Death cap mushrooms are usually found near deciduous trees, especially around oaks, in some Melbourne suburbs and rural areas.
Death cap mushrooms are usually found near deciduous trees, especially around oaks, in some Melbourne suburbs and rural areas.

Last year there were 426 calls about potential mushroom poisoning, more than double the number of calls in the previous two years - 194 calls in 2019 and 200 calls in 2018.

There were multiple poisoning cases requiring admission and treatment in an intensive care unit.

Dr Bone warned people to be on the lookout for two toxic mushrooms, the death cap fungus and the yellow staining mushroom.

The death cap is a large mushroom, with a cap ranging from light olive green to greenish yellow in colour.

The gills are white, and the base of the stem is surrounded by a cup-shaped sac.

The commonly found yellow staining mushroom turns yellow when the cap or stem is bruised by a thumbnail.

She said the most dangerous variety was the death cap, usually found near deciduous trees, especially around oaks, in some Melbourne suburbs and rural areas.

Victoria‘s deputy chief health officer Dr Angie Bone issued the warning following a record number of calls about mushroom poisoning incidents to Victoria’s poisons information centre last year.

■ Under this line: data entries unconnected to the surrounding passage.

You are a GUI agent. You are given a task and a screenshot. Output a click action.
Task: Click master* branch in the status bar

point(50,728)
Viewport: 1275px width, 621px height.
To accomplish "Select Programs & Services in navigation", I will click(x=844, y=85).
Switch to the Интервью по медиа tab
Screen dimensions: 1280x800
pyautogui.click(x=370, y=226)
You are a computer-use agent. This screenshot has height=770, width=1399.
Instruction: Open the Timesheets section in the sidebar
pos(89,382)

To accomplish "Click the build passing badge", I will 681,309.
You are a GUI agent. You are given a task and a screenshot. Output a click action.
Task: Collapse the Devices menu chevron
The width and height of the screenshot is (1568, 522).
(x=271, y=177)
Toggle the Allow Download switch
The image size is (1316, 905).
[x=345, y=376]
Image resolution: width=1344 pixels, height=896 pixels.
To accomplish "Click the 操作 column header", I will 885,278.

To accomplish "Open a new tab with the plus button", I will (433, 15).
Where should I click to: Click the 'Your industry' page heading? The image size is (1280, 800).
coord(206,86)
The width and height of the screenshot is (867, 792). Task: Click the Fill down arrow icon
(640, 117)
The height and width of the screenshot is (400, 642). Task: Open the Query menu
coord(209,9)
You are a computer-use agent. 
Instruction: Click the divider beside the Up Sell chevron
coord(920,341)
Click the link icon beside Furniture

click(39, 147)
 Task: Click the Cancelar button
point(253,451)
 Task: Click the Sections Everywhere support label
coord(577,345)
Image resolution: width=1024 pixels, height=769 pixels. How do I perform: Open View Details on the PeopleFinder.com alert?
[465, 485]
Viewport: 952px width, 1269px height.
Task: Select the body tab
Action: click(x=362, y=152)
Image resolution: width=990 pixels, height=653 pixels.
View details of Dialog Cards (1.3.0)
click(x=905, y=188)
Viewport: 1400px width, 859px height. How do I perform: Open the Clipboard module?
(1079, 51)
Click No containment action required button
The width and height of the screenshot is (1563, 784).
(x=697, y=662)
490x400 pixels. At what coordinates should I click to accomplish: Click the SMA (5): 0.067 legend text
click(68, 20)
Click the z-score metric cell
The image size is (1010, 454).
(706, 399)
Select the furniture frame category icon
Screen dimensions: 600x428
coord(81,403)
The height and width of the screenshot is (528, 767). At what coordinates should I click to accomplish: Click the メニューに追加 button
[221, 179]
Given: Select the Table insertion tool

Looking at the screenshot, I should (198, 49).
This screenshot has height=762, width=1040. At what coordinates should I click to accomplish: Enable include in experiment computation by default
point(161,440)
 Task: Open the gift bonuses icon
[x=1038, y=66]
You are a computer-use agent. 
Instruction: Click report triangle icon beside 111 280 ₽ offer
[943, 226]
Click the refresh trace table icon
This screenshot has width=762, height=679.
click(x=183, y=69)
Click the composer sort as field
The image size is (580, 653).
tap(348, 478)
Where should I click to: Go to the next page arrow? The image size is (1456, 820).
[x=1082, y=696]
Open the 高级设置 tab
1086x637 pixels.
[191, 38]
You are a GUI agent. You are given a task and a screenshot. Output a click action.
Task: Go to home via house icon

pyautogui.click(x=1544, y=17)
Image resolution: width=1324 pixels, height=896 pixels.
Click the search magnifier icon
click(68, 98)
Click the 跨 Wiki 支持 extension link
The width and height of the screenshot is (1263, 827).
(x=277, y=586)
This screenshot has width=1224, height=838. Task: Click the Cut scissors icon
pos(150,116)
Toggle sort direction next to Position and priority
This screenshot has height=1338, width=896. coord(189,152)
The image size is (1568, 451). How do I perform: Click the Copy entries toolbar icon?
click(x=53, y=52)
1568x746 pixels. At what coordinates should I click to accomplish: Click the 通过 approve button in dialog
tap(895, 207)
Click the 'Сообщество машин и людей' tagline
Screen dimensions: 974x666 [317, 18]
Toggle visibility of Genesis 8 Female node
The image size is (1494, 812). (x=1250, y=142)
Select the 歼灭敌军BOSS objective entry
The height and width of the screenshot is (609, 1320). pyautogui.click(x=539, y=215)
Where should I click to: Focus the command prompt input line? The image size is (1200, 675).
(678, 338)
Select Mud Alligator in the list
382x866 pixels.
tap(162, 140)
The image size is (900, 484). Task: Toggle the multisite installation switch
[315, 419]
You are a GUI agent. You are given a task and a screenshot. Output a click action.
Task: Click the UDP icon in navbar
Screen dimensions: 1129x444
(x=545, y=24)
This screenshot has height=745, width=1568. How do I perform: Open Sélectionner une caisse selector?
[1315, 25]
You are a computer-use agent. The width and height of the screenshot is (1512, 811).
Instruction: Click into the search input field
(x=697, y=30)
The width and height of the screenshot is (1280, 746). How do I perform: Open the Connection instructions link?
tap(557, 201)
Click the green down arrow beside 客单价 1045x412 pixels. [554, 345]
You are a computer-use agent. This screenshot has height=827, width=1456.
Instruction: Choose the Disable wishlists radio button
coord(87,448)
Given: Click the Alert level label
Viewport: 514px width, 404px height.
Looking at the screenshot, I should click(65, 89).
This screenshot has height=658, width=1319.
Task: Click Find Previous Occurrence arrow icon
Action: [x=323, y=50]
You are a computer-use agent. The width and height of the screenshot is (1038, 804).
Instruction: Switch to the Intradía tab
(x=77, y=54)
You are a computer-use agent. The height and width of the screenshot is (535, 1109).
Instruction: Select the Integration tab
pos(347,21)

Picture: Alex Coppel.
Victoria‘s deputy chief health officer Dr Angie Bone issued the warning following a record number of calls about mushroom poisoning incidents to Victoria’s poisons information centre last year. Picture: Alex Coppel.

Dr Bone said anyone who became ill after eating mushrooms needed to seek urgent medical advice and, if possible, take samples of the whole mushroom for identification.

"Symptoms of poisoning can include violent stomach pains, nausea, vomiting and diarrhoea Symptoms may subside after a day or two, but this doesn't necessarily mean recovery in the case of death cap poisoning," Dr Bone said.

"Death can follow within 48 hours from serious liver damage. The death cap is extremely toxic and responsible for 90 per cent of all mushroom poisoning deaths.

"If you have any doubts about a species of fungus or mushroom, don't eat it. Cooking, peeling or drying these mushrooms does not remove or inactivate the poison."